## WHAT IS EXPECTED
In the entries that follow, which lines hold the string "title"? List them.

[RECORDS SHOWN]

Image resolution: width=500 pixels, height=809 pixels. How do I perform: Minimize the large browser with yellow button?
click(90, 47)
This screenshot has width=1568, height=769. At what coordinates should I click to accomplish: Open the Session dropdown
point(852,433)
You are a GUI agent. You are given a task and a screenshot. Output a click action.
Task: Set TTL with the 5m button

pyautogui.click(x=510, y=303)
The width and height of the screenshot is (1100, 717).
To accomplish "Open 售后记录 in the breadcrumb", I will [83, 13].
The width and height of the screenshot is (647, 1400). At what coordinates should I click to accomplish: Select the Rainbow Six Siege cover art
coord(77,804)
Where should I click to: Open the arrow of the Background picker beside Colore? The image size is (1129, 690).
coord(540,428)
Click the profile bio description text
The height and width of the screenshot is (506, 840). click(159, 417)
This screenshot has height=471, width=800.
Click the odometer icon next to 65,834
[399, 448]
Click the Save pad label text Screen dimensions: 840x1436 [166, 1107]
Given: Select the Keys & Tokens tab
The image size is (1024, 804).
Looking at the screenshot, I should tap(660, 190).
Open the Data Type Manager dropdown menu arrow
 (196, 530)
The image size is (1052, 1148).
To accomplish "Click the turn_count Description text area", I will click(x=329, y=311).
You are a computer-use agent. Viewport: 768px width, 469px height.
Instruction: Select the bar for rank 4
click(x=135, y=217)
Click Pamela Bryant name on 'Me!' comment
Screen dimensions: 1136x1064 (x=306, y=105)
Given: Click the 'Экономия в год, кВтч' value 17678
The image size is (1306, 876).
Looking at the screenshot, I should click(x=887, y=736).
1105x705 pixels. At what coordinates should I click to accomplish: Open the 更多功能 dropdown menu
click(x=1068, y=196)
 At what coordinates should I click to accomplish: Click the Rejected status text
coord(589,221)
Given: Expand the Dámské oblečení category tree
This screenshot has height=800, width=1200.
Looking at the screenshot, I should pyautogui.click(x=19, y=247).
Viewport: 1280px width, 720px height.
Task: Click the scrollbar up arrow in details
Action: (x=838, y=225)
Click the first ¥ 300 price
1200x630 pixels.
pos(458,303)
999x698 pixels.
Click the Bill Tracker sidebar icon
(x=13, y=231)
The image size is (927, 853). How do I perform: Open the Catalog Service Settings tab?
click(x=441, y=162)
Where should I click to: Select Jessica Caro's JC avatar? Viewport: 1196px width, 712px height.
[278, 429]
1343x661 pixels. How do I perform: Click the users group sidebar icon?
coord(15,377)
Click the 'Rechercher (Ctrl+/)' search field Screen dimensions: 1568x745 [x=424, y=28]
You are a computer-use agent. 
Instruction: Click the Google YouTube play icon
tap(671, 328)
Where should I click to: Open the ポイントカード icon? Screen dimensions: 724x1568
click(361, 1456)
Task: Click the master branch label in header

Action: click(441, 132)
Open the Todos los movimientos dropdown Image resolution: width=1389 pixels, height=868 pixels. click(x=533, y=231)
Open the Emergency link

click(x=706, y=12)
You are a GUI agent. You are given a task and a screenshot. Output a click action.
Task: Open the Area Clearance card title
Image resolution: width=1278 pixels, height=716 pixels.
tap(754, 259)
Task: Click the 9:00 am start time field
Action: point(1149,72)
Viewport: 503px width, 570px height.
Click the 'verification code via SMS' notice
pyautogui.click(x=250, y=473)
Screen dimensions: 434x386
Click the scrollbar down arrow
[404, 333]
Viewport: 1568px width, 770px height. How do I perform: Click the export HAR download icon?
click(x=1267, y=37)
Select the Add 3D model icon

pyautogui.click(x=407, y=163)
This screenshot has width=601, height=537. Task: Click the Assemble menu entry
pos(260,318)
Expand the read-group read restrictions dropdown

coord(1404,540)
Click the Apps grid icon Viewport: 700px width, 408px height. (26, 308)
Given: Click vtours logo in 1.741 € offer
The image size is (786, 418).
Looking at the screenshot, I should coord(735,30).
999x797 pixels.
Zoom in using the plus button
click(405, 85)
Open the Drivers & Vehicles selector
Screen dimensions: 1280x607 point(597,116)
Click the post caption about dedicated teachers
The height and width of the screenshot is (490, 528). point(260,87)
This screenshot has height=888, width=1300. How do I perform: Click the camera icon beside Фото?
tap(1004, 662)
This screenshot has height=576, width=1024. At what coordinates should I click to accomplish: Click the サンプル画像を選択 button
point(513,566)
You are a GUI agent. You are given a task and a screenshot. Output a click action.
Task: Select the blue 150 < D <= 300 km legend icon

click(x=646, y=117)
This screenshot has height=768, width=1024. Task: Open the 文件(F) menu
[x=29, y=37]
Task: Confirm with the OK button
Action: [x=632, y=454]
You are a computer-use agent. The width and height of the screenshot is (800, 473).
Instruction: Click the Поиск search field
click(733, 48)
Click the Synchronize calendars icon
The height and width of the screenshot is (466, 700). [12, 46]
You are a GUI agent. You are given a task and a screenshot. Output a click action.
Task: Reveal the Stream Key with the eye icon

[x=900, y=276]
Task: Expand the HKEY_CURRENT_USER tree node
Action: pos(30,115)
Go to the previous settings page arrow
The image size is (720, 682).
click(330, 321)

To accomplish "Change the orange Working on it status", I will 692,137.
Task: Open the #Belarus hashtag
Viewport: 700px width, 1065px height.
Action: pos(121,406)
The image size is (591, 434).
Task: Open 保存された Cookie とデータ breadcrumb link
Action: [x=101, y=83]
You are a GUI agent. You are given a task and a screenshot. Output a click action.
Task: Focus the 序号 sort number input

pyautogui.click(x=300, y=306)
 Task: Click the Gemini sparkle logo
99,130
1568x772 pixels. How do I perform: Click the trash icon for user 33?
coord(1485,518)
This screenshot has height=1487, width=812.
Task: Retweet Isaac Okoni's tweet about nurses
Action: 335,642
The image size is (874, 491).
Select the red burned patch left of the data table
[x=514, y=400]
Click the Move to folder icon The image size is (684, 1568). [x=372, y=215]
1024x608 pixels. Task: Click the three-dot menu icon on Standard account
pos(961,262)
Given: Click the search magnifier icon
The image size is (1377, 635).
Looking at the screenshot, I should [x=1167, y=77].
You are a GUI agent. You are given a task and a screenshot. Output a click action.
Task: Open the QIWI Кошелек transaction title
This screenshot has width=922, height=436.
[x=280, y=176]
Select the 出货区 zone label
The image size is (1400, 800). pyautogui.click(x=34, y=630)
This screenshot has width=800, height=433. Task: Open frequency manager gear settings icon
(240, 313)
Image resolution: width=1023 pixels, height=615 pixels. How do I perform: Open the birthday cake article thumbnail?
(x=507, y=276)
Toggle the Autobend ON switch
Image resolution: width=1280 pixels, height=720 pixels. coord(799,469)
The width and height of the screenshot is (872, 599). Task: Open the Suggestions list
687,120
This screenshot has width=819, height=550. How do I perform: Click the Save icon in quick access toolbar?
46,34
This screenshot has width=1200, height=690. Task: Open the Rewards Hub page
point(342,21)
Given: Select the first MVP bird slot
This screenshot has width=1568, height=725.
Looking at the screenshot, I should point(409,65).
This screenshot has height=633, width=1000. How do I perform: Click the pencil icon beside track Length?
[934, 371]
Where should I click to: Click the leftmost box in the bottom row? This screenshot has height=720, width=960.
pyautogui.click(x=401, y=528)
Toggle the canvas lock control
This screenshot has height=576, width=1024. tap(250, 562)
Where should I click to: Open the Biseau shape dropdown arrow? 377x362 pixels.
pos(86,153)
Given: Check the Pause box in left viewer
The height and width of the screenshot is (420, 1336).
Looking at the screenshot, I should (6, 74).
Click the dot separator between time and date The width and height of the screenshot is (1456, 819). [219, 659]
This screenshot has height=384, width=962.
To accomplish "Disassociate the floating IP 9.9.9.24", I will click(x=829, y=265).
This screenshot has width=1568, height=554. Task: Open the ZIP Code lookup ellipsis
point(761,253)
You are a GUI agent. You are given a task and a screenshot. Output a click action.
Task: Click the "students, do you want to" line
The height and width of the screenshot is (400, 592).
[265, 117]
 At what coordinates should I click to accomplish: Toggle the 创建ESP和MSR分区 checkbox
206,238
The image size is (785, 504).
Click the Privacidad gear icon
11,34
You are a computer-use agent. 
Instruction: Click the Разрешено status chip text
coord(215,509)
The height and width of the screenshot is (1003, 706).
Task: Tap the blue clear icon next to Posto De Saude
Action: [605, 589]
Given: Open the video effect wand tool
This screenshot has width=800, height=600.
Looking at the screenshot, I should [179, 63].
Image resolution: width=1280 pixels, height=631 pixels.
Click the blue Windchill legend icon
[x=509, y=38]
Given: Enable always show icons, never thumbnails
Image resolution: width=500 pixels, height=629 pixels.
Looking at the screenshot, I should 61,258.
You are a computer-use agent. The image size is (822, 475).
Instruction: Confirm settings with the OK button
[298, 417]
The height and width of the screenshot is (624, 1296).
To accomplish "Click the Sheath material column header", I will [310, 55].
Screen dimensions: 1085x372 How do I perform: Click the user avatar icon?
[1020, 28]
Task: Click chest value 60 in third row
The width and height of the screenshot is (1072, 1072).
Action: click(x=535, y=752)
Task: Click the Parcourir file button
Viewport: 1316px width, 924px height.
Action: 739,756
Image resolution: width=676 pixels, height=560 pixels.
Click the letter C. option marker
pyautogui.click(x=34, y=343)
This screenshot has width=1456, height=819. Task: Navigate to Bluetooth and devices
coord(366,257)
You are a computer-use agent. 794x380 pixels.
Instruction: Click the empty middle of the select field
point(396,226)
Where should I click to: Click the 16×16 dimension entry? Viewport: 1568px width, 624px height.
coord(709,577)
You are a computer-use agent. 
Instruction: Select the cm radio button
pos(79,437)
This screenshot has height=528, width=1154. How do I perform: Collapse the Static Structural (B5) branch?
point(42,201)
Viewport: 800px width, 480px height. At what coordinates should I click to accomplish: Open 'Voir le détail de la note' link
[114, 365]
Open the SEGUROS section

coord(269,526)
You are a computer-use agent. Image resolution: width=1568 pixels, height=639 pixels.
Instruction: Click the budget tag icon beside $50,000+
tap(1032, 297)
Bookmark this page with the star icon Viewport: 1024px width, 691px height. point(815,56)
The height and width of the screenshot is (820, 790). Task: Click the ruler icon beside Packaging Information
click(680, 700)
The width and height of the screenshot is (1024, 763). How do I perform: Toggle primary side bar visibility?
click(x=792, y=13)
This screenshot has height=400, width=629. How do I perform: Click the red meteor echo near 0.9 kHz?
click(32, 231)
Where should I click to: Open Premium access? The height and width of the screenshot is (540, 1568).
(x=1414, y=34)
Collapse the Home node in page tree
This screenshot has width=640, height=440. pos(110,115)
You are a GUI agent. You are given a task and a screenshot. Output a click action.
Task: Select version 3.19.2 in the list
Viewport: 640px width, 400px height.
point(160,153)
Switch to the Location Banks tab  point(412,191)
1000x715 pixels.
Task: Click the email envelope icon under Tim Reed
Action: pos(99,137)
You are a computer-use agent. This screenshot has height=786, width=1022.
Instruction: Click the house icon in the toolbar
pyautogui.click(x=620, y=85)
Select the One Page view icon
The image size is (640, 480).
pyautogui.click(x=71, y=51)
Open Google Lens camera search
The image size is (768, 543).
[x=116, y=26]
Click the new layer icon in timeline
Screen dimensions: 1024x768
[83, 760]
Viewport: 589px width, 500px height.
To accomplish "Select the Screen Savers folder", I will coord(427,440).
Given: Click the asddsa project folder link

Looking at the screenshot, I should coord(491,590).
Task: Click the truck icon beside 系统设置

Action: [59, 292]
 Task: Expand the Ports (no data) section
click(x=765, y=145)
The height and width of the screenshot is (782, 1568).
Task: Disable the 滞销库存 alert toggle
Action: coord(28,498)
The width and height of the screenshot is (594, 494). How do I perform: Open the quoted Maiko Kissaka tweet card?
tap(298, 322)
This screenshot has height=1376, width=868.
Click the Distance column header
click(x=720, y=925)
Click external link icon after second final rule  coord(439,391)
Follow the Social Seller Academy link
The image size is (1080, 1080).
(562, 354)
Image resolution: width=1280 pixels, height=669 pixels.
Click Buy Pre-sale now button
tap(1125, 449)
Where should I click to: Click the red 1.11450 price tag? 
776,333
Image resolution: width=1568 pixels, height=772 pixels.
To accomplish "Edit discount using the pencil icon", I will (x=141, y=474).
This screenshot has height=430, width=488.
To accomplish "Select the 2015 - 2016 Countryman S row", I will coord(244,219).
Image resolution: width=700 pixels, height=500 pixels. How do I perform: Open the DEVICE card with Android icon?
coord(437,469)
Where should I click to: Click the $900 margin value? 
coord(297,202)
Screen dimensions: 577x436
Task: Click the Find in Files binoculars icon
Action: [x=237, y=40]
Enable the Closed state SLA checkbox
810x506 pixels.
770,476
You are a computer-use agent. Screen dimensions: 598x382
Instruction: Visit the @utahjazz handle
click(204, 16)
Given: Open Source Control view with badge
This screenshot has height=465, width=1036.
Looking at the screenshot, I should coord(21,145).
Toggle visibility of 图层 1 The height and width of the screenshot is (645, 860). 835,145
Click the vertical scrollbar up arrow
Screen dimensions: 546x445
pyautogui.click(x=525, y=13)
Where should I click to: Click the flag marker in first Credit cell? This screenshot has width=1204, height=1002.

[/RECORDS SHOWN]

## ANSWER SPACE
Task: Open the Area Clearance card title
Task: Open the QIWI Кошелек transaction title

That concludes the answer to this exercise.